The triangle is an interaction between three roles: the Victim, the Rescuer, and the Persecutor. Sometimes you might get three different parties involved in a relationship, each taking one corner of the triangle; alternatively, you might find two parties taking up two of the roles and casting others who are external to their interaction in the third.

The latter scenario then offers the participants the opportunity to play games with each other by switching positions. Transactional Analysis calls these switches the 'pay-off'. The person who makes the switch gets an emotional kick that may be unhealthy in content (like the 'Don't-Blame-Me-When-it-All¬-Goes-Belly-Up flounce' I mentioned in my last post on this subject), but feeds their need for attention, self-justification or stimulation.

So, you might for example find a choral director swooping in to rescue a choir that has undergone a disagreement that has led to the loss of their previous director (and typically a fair number of singers too). The choir takes the role of the Victim, bruised and hard-done-by, and the new director gets to feel good about themselves as they step in to rescue the choir from collapse.

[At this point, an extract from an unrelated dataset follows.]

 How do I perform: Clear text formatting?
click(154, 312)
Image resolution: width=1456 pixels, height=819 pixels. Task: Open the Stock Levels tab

If nobody is playing games, things settle down quite quickly, equilibrium is restored and music-making continues without further drama. In other cases, you find the roles getting entrenched, with the choir becoming endemically passive and put-upon as a way to elicit the knight-on-a-white-charger instincts of the director. Or, equally true, the satisfaction the director takes in feeling indispensable to the singers' well-being becomes an obstacle to handing over any real musical responsibility to the ensemble. (This kind of co-dependency is often perceptible in the form of a director whose gestures are much more vigorous than their singers' performance.)

And then at some point, someone gets fed up of the role they're playing and initiates a switch. The director may get frustrated with the passivity that they have fostered, feeling burnt out because they have to initiate everything. This frustration may break out in switching to the Persecutor role, haranguing the singers for their failings and bullying them over instructions given repeatedly but only intermittently followed.

Or the director may usurp the role of the Victim, accusing the choir of being ungrateful and unsupportive. The choir, bumped from their usual spot may at this point switch over to take on the Rescuer role, and shower the director with assurances of their continued gratitude and offers of help. Alternatively, the choir may turn on the director as Persecutors and blame them for all the choir's failings.

This post is taking a long time to write, because I keep having to stop and think about specific examples I have seen over the years. I am not going to name them as I'm not into washing dirty linen in public, but my guess is that anyone who has much choral experience will have come across some form of this kind of drama over the years.

In its milder forms, it's probably not very dysfunctional - no more than we all are as flawed human beings muddling through as best we can. You sometimes sees mild forms cycle downwards into a crisis point, which is traumatic at the time, but in the medium term does succeed in clearing the air and giving a fresh start from which to negotiate working relationships.

The problems arise when people get endemically stuck in this script, playing out the fairy-tale narrative of Damsel-in-Distress, Dragon and Knight-on-White-Charger endlessly. It's the repetition of the cycle that tells you that people are being driven more by the pay-offs of the game than the desire to make music. It can be hard to step outside the cycle as it is so richly and emotively meaningful in its structure.

But once you have decided to step away from the safety its standardised patterns, you find there are all kinds of emotional rewards on offer that don't involve bullying or helplessness, and that let you make music without carrying nearly such a weight of anxiety.